The plaintiff sued M. C. Randall, its agent, in the City of New Orleans, and Henry Ginder, E. C. Palmer, P. H. Werlein, and C. Mehle, the sureties on his bond, for the sum of $33,233.93, the amount of the defalcation of the agent Randall to said company.

There was judgment against Randall on his written confession, which was made final, and the sureties were released, from which judgment the plaintiff has appealed. The answer of the sureties is substantially as follows: they plead the prescription of one, two, three, five and ten years; they allege that there is no sum of money due said company by Randall; that if any sum is due to the company by him, it arose through the negligence of the company in failing to compel him to make prompt returns of collections; that if plaintiff is entitled to a judgment against defendants, they are entitled to receive from plaintiff the sums of money received from the assets turned over to plaintiff by Randall, and that they are entitled to a judgment in reconvention for said amount; that if any liability existed on the part of the sureties, they have been discharged by plaintiff’s own acts and doings, made without the knowledge or consent of the defendants in regard to the property and assets turned over and assigned to plaintiff by Randall, and converted to its own use and benefit by said insurance company. The evidence establishes, the liability of the defendant Randall in the amount for which judgment was rendered against him. There is no evidence that the company was guilty of any negligence that contributed to Randall’s defalcation. A demand was made upon the sureties and suit commenced before prescription had acquired.

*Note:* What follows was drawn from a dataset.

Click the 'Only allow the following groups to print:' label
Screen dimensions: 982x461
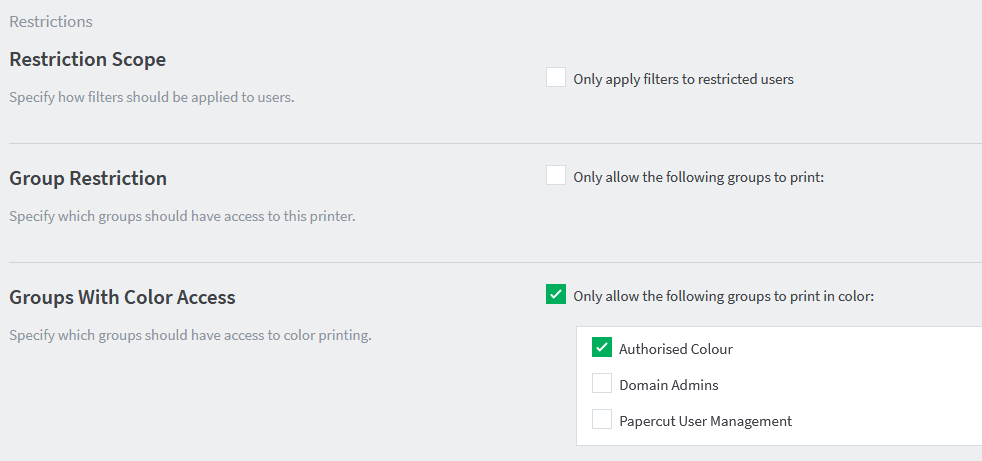click(698, 177)
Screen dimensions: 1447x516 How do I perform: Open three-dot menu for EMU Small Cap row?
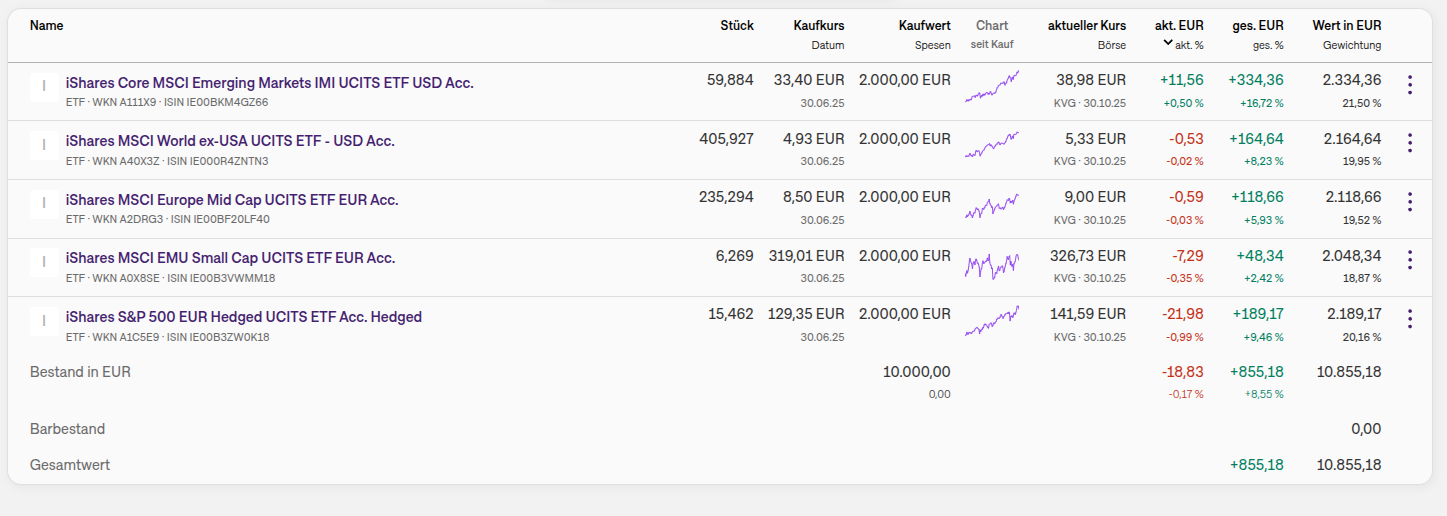[1410, 260]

The only serious defence is that the sureties are discharged by the company’s acts in receiving property from Randall, on qccount of' his defalcation, administering it and converting the same to its own use and benefit without the knowledge or consent of the sureties.

Before and after the institution of this suit the company received from Randall a number of insurance policies, upon which it placed its own valuation, a fee due Randall in the insolvency of Carriére &Co., which it collected, a claim against Joseph Santini for $6315.88, which it compromised, as the evidence shows, at considerable less, than its value, and immovable property in Virginia, which the company in part disposed of and retained an interest, which it has valued in the remainder, and a cash payment from Randall of $740.11, and a transfer from Randall for commissions for policies renewed amounting, it is alleged, to some $9000 (nine thousand dollars). The face value of these assets was more than sufficient to extinguish Randall’s liability. The company admits it realized only $12,098.12 on these assets. The company received from Randall all the property he possessed, and administered it as owner, disposing of it and conveying it without the knowledge or consent of the sureties. It matters not whether the company received the full value of the assets turned over- to them by Randall.

The question is whether the company has changed the obligation of the surety and impaired any of the rights of the surety against the principal.

The surety is discharged when by the act of the creditor the subrogation to his rights, mortgages and privileges can no longer be operated in favor of the surety.” R. O. C. 8061.

The company received voluntarily from the agent Randall all of his property. It was appropriated by values placed upon it by the company and by Randall, and it disposed of all of it, either to the company or to others.

The duty of the company was, not to appropriate or dispose of the property, whether received before or after the sureties’ liability had accrued by the [defalcation of Randall, without the knowledge and consent of the sureties, but to hold it impartially for its own and the sureties’ benefit. 43 Me. 381; 8 Pie. 121; 4 Golas Oh. R. 129; o N. H. 353.

This the company.has not done. The plaintiff has placed the property beyond the reach of the sureties. They can not demand subrogation to the creditors’ rights against the principal, to which they are entitled under their contract of suretyship.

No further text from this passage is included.